Summary: How this millionaire crypto hacker continues to freely cash out a year later

Published: 1 month and 24 days ago
Based on article from CryptoSlate

The Radiant exploit serves as a critical case study in the evolving landscape of decentralized finance security, highlighting how even robust multi-signature schemes can be circumvented through operational compromises and social engineering. This incident not only resulted in tens of millions in losses but also demonstrated a methodical, patient approach to laundering funds that poses ongoing challenges for compliance and underscores fundamental lessons for the broader Web3 ecosystem.

The Genesis of a Sophisticated Breach

In October 2024, Radiant Capital suffered a significant breach, with its lending pools on Arbitrum and BNB Chain drained of approximately $50-58 million. Unlike many high-profile hacks stemming from smart contract vulnerabilities, the Radiant exploit was attributed to an operational compromise. Attackers managed to induce keyholders to approve malicious transactions through the project's three-out-of-eleven multi-signature scheme, leveraging device compromise and social engineering. Later reports even suggested the involvement of a state-backed group. This incident alone accounted for nearly half of the total crypto exploit losses that month, underscoring the outsized impact a single, well-orchestrated cross-chain attack can have on the market's risk profile.

The Patient Art of Laundering via Tornado Cash

Nearly a year after the initial exploit, in October 2025, the Radiant exploiter began methodically moving the stolen funds to Tornado Cash, a move valued at over $30 million across multiple tranches. This was not a hurried exit but a calculated "slow bleed" strategy. The process involved carefully staging funds across various chains, bridging them back to Ethereum mainnet for its deeper liquidity, and then swapping balances into ETH. Deposits into Tornado Cash were then parceled into standard denominations, a tactic designed to fragment the public transaction graph and make tracing more difficult for compliance teams. This unhurried, step-by-step approach reveals a sophisticated operator intent on obfuscation over spectacle, optimizing for blending and minimizing traceability.
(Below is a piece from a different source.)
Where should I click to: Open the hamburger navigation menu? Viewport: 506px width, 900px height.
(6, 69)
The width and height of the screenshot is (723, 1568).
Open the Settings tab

Enduring Lessons for DeFi Security and Compliance

The Radiant exploit and subsequent laundering activity offer crucial insights for builders, users, and compliance professionals alike. While tools like Tornado Cash present challenges, compliance teams continue to adapt, clustering addresses based on gas patterns, timing, and "peel chains" to track illicit funds. The legal landscape for decentralized mixers remains a "gray zone," pushing exchanges towards behavior-driven controls rather than blanket bans. Critically, this incident reinforces that design choices, particularly those involving cross-chain bridges and multi-signature operations, carry significant cash outcomes and potential failure modes. The ongoing activity demands hardened keyholder procedures, narrower approval scopes, real-time bridge monitoring, and a cultural shift towards treating signer devices as paramount assets. Ultimately, patient exits like the Radiant exploiter's erode confidence in cross-chain abstractions and emphasize the need to audit not just code, but the entire operational security posture of DeFi projects.